(PAGE EXTRACT):

* * * * *

Niagara Gazette

March 8, 2013

Best seeks separate trial in Tennant case

By Rick Pfeiffer
Niagara Gazette

Niagara Gazette — LOCKPORT — A Buffalo teen, accused of helping his friend dispose of the body of a murdered 5-year-old, is asking to have his trial separated from his co-defendant.

The lawyer for Tyler Best filed a motion for “severance” on Thursday, but said a ruling on statements made by the accused killer to police should probably be made first.

“This motion may be somewhat premature,” defense attorney James Faso told Niagara County Court Judge Matthew J. Murphy III during a brief hearing. 

Faso suggested the matter of separate trials should be considered after Murphy rules on whether statements John Freeman Jr. made to Falls police detectives will be admitted at an upcoming trial. 

Prosecutors had no comment in court on Faso’s request. Faso was unable to explain his request because of a gag order that bars lawyers in the case from speaking to reporters on any matters other than scheduling.

Murphy is expected to rule on the admissability of Freeman’s statements by April 4. The judge scheduled a hearing on Faso’s severance request for April 5.

* * * * *

(INPUT DATA):

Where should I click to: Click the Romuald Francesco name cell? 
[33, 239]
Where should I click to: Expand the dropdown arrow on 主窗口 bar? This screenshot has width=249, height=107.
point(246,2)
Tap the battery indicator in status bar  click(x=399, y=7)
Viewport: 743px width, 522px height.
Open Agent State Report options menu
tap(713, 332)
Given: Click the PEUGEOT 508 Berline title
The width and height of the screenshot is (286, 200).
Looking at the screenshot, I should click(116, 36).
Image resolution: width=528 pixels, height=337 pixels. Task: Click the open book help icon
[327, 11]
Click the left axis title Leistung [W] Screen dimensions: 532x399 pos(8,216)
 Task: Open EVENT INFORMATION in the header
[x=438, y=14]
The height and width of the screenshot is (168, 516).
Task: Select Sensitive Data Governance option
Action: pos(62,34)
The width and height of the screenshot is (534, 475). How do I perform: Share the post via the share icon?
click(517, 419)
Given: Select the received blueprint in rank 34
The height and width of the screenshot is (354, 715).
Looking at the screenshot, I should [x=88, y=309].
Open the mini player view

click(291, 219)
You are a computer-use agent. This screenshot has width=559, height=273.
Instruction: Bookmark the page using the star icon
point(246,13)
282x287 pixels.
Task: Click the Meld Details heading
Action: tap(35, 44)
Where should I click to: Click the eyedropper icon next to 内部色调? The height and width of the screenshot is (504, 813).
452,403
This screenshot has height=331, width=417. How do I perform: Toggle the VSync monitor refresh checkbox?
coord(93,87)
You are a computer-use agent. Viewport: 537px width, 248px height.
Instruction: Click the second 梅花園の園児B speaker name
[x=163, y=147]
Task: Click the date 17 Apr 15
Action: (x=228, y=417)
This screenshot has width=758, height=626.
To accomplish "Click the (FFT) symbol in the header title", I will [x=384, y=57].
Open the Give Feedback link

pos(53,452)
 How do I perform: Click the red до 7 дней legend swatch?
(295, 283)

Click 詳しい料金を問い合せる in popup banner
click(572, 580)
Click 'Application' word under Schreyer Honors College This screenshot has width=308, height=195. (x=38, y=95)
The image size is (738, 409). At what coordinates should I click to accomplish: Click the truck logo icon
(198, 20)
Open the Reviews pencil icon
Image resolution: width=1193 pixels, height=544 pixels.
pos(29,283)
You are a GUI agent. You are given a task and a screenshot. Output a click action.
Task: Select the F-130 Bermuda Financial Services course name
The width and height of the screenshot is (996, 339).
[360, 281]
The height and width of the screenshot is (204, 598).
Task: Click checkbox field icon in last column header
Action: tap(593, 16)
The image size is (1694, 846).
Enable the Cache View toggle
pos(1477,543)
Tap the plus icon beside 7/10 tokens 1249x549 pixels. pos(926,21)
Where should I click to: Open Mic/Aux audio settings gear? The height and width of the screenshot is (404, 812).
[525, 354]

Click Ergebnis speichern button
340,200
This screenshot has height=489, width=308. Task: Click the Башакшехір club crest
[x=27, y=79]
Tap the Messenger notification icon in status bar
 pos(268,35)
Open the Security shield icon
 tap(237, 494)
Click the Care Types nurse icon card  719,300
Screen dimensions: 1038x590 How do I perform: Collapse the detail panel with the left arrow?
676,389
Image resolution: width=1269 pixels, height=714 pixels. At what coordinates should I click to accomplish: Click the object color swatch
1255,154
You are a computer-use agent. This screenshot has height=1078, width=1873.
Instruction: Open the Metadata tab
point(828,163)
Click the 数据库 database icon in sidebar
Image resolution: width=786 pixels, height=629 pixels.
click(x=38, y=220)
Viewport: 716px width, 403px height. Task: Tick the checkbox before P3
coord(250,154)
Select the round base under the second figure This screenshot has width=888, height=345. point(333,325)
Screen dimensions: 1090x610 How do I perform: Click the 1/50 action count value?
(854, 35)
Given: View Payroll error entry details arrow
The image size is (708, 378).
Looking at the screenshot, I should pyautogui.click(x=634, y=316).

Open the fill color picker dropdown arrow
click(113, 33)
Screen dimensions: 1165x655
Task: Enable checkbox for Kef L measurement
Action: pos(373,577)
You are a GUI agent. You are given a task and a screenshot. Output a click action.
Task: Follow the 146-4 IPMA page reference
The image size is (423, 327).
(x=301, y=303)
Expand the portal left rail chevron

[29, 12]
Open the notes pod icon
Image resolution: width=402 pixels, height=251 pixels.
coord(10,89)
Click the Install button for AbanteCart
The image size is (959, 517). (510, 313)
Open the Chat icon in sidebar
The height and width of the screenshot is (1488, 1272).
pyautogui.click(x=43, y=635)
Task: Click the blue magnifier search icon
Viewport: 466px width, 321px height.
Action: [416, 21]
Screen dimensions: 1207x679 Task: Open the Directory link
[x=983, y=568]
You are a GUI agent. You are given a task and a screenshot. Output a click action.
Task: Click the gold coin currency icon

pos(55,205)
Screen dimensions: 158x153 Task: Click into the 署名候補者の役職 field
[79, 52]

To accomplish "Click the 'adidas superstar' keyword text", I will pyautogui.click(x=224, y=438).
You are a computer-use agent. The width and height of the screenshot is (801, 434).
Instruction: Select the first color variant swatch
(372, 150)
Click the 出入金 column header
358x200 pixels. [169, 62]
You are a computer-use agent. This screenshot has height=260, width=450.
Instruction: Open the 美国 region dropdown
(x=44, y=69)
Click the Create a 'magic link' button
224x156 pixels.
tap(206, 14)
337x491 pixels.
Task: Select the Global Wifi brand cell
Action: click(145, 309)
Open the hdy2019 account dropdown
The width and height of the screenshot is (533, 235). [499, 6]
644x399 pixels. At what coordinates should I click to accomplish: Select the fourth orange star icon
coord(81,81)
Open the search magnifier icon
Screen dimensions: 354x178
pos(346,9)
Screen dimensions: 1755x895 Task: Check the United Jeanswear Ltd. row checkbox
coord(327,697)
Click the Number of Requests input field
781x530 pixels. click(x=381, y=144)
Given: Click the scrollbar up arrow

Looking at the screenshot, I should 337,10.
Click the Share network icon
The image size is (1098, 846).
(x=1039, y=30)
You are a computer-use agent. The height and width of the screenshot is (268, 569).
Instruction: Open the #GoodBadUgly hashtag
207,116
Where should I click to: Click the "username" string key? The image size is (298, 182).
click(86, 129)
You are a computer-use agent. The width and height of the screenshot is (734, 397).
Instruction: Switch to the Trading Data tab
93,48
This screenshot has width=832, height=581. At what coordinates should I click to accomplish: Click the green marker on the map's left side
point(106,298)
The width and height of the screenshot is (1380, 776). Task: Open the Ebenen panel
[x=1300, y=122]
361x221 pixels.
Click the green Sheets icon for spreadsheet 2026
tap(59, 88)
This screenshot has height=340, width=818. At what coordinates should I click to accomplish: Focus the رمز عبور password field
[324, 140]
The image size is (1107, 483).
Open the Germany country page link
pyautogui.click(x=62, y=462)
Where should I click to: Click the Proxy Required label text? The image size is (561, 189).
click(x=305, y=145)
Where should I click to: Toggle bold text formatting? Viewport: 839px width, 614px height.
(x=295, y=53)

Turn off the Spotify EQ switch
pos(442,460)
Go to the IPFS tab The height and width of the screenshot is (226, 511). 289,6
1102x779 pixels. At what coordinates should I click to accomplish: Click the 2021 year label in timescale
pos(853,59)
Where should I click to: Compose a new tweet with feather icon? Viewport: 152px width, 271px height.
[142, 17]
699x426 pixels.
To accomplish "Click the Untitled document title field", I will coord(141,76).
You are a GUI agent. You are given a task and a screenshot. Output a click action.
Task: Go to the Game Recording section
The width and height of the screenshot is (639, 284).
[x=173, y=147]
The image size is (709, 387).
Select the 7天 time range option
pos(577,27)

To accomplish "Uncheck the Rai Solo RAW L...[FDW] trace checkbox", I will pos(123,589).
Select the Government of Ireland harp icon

* * * * *

(WHAT TO DO):
(1) Answer these questions using the article about the Tyler Best case:
(a) Who is the defense attorney representing Tyler Best?
(b) By what date is Murphy expected to rule on whether Freeman's statements are admissible?
(c) On what date is the hearing on the severance request scheduled?
(2) In the listing, switch "Instruction" to "Goal" and give again only the lines from the line with "Open the Security shield icon" up to and including the line with "358x200 pixels. [169, 62]". Leave everything else in those lines unchanged.

(ANSWERS FOR THE TASKS):
(1)
(a) James Faso
(b) April 4
(c) April 5

(2)
Open the Security shield icon
 tap(237, 494)
Click the Care Types nurse icon card  719,300
Screen dimensions: 1038x590 How do I perform: Collapse the detail panel with the left arrow?
676,389
Image resolution: width=1269 pixels, height=714 pixels. At what coordinates should I click to accomplish: Click the object color swatch
1255,154
You are a computer-use agent. This screenshot has height=1078, width=1873.
Goal: Open the Metadata tab
point(828,163)
Click the 数据库 database icon in sidebar
Image resolution: width=786 pixels, height=629 pixels.
click(x=38, y=220)
Viewport: 716px width, 403px height. Task: Tick the checkbox before P3
coord(250,154)
Select the round base under the second figure This screenshot has width=888, height=345. point(333,325)
Screen dimensions: 1090x610 How do I perform: Click the 1/50 action count value?
(854, 35)
Given: View Payroll error entry details arrow
The image size is (708, 378).
Looking at the screenshot, I should pyautogui.click(x=634, y=316).

Open the fill color picker dropdown arrow
click(113, 33)
Screen dimensions: 1165x655
Task: Enable checkbox for Kef L measurement
Action: pos(373,577)
You are a GUI agent. You are given a task and a screenshot. Output a click action.
Task: Follow the 146-4 IPMA page reference
The image size is (423, 327).
(x=301, y=303)
Expand the portal left rail chevron

[29, 12]
Open the notes pod icon
Image resolution: width=402 pixels, height=251 pixels.
coord(10,89)
Click the Install button for AbanteCart
The image size is (959, 517). (510, 313)
Open the Chat icon in sidebar
The height and width of the screenshot is (1488, 1272).
pyautogui.click(x=43, y=635)
Task: Click the blue magnifier search icon
Viewport: 466px width, 321px height.
Action: [416, 21]
Screen dimensions: 1207x679 Task: Open the Directory link
[x=983, y=568]
You are a GUI agent. You are given a task and a screenshot. Output a click action.
Task: Click the gold coin currency icon

pos(55,205)
Screen dimensions: 158x153 Task: Click into the 署名候補者の役職 field
[79, 52]

To accomplish "Click the 'adidas superstar' keyword text", I will pyautogui.click(x=224, y=438).
You are a computer-use agent. The width and height of the screenshot is (801, 434).
Goal: Select the first color variant swatch
(372, 150)
Click the 出入金 column header
358x200 pixels. [169, 62]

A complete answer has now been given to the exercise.